Thankfully, Taylor Hackford recognizes that the film industry needs to wise up and educate itself on piracy. He and I agree on that. And I think we agree on the goal of it all, but I suspect we have completely different approaches to solving the problem. And that is where I am really concerned. To solve it, Hackford seems willing to sacrifice greater principles in the service of business, and that is a shame. I hope I am wrong.
Mr. Hackford, president of the DGA, was recently speaking at the Content Protection Summit and Variety reported on it. Reading the article I remain unclear as to what Hackford’s point is about piracy beyond that it is bad and we need to make it a real concern of the industry. He seems to be saying that if we want to protect our content, we have to be willing to give up on a free and open internet. He claims groups like Public Knowledge and Free Press as enemies. Shutting down a free and open internet is not the path to solving the piracy problem; it is the path to a closed society that favors a class or capital over access and opportunity — and that is the antithesis of what we need to do.
We can not create a system that favors the powerful, the connected, or the well capitalized. The Film Business already favors all those niches quite well, and government and utilities should do all they can to provide for all equally. Equality under the law and within the society remains one of the greatest ideals, and personally speaking, I would rather have a world that strives for that ideal’s enforcement, even if that striving has to support some bad apples, rather than risk that anyone does not have equal access or equal opportunity.
Hackford was insightful to link Hollywood’s focus on event pictures to piracy, in that if piracy is eroding film’s revenue — or even thought to be — then investors will be more likely to put money into the projects most likely to generate the quickest return and the most unique experience. The insight would actually make sense if individual investors were backers of event pictures, let alone studio pictures. They rarely have such opportunities.
Being someone who has depended on private equity for all but a few of my 60+ films, I have never once heard an investor confess concern about piracy (and granted some of that may have to do with their education on the issue). I do have investors express concern about distribution opportunities, access to markets, cost of promotion, and difficulties to reaching audiences. I do hear people intrigued about using the systems that have been developed by pirates and copy-forward advocates to reach audiences that they have not reached before. They know that the system has to change and recognize the realities of the time we are living in.
I have witnessed first hand, and was one of the key witnesses, in a successful anti-trust suit against the MPAA for coercing the studios to take action that unfairly hurt independents in the process. That case, popularly known as The Screener Ban, used piracy as the fear that prompted excluding the key marketing tool of Award Screeners from all filmmakers’ arsenal. The powerful often look out for their interests without even consulting the rest of the industry about their practices. When Dan Glickman took over at the MPAA, he was quite vigilant at soliciting the indie sector’s opinion on the state of the industry, and I hope his successor remains as committed. I hope whomever takes over the MPAA recognizes the necessity of our culture industry to commit to a free & open internet or else exclude a serious sector of our community.

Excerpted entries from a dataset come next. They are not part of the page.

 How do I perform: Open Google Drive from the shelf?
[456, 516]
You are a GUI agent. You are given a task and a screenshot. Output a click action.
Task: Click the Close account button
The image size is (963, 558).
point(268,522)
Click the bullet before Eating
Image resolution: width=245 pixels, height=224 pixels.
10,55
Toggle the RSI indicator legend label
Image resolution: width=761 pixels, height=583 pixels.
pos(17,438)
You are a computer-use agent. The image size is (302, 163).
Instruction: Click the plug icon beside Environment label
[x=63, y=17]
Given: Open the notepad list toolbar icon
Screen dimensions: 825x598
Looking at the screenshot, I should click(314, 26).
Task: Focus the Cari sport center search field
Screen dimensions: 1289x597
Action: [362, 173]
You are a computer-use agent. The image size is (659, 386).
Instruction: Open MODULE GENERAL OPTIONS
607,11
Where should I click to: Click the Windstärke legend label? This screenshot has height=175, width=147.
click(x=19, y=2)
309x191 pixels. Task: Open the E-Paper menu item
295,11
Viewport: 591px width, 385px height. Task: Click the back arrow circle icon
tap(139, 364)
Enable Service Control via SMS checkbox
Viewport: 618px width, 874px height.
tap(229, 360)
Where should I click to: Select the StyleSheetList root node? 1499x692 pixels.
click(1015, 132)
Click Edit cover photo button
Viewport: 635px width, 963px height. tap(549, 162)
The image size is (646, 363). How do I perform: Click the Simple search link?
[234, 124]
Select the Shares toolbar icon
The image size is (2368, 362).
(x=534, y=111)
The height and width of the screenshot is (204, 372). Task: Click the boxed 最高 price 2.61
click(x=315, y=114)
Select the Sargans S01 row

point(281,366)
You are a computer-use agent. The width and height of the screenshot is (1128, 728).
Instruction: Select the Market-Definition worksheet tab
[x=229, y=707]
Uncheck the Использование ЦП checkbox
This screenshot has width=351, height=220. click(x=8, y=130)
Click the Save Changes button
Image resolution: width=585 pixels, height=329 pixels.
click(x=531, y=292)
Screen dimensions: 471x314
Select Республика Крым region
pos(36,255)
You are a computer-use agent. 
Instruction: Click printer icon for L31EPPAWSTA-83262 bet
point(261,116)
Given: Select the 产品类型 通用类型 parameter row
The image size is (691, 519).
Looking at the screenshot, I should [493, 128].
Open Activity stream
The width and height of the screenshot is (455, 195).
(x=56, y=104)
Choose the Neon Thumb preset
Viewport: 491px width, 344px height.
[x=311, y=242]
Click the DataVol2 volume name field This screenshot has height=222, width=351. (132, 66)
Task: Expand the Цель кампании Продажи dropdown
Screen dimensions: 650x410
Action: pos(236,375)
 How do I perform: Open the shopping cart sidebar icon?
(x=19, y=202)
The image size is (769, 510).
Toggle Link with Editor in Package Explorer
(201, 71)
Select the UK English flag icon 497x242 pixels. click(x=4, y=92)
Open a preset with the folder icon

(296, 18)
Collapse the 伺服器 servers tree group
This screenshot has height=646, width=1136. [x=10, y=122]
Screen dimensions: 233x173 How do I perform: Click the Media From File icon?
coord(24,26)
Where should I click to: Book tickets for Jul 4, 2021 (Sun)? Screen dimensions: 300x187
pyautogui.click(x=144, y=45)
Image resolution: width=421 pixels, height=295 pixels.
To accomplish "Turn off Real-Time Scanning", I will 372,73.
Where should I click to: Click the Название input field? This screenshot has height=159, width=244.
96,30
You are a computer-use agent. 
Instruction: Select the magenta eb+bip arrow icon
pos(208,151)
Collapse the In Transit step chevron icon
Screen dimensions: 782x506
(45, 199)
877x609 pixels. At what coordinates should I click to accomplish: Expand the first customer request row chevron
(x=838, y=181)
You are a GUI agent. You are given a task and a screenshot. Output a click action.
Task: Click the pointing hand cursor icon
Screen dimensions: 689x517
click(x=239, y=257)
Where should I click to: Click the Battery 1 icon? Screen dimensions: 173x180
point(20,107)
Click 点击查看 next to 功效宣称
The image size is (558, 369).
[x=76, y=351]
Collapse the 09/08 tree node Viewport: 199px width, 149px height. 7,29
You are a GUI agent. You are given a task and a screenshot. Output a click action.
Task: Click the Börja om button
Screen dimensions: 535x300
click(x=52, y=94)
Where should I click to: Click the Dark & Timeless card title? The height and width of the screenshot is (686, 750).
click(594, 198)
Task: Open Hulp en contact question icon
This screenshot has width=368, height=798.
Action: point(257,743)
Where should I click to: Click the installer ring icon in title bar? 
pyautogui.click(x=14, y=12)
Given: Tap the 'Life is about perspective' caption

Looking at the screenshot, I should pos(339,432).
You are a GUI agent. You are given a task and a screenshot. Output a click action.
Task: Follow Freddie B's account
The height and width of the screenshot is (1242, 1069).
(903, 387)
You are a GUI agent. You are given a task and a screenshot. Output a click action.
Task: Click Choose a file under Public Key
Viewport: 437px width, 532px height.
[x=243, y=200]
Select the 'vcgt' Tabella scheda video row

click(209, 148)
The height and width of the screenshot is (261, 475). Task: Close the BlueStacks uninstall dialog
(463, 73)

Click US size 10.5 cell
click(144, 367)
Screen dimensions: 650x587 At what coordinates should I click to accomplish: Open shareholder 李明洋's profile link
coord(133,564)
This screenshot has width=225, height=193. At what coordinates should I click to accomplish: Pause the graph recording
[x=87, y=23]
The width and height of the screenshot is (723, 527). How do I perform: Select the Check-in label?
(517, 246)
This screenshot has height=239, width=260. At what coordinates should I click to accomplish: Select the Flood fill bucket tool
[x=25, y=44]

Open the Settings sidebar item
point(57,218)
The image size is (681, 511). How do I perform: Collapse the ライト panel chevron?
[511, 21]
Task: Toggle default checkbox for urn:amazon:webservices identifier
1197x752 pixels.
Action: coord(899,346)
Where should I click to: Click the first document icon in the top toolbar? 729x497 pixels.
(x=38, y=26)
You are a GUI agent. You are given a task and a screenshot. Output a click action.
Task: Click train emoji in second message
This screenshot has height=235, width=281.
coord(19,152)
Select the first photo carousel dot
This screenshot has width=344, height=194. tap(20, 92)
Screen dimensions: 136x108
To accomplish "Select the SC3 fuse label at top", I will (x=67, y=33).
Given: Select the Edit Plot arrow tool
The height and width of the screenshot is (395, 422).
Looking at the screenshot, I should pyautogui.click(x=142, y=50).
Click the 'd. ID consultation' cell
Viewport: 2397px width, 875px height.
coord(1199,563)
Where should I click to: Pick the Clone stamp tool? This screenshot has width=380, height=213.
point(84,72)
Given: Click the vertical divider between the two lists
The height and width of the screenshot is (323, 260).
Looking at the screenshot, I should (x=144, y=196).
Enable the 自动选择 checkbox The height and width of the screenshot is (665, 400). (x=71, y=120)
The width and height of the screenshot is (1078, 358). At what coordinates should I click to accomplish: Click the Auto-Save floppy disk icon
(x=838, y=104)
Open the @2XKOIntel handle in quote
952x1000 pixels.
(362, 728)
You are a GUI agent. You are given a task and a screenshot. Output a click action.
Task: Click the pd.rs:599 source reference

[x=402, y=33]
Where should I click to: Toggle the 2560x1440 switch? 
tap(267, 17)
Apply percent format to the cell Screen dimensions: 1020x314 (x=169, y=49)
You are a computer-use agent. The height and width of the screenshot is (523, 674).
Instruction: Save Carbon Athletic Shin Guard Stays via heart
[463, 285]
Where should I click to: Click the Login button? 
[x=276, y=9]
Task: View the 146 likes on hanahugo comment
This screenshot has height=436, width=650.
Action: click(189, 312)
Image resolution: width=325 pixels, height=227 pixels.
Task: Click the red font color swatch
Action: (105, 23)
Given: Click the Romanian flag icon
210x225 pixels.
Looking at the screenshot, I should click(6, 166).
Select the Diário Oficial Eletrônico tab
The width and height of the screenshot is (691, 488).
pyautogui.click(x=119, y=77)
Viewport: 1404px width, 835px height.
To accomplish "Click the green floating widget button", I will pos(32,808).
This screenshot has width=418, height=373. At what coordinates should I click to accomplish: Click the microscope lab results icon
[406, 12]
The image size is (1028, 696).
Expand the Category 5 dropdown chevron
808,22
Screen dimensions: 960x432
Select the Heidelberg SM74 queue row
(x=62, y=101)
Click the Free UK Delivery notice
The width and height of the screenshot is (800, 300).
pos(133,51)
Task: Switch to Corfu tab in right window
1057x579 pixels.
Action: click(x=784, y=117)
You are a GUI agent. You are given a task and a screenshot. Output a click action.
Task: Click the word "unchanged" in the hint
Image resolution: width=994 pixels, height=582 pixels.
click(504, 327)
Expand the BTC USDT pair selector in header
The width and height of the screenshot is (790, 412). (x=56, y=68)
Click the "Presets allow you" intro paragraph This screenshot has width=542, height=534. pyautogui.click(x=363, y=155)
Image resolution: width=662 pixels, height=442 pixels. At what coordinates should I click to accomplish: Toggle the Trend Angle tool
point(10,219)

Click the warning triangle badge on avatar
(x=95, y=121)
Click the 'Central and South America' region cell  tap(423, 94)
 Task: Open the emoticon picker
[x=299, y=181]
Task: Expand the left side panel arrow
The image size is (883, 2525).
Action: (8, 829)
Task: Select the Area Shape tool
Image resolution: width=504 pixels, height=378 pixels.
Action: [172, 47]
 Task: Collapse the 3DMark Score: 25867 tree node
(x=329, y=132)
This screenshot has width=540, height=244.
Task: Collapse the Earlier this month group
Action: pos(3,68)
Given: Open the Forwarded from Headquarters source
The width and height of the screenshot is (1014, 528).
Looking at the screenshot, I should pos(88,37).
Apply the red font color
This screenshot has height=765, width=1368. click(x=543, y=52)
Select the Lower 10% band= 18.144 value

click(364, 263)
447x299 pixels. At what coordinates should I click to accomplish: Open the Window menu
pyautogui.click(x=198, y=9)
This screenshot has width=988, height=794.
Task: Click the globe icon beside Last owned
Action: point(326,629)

When it comes to protecting artists’ rights, piracy is a serious issue, but open and free access to a public good (i.e. the internet) is a greater one. We can not look at short term solutions that have long term repercussions. The focus on the piracy issue tends to take place at events that exclude a large portion of the film community — namely the truly independent artists that will never have access to the studio system. We need institutions, organizations, and methods that make sure to include this segment’s voice — and that includes the DGA.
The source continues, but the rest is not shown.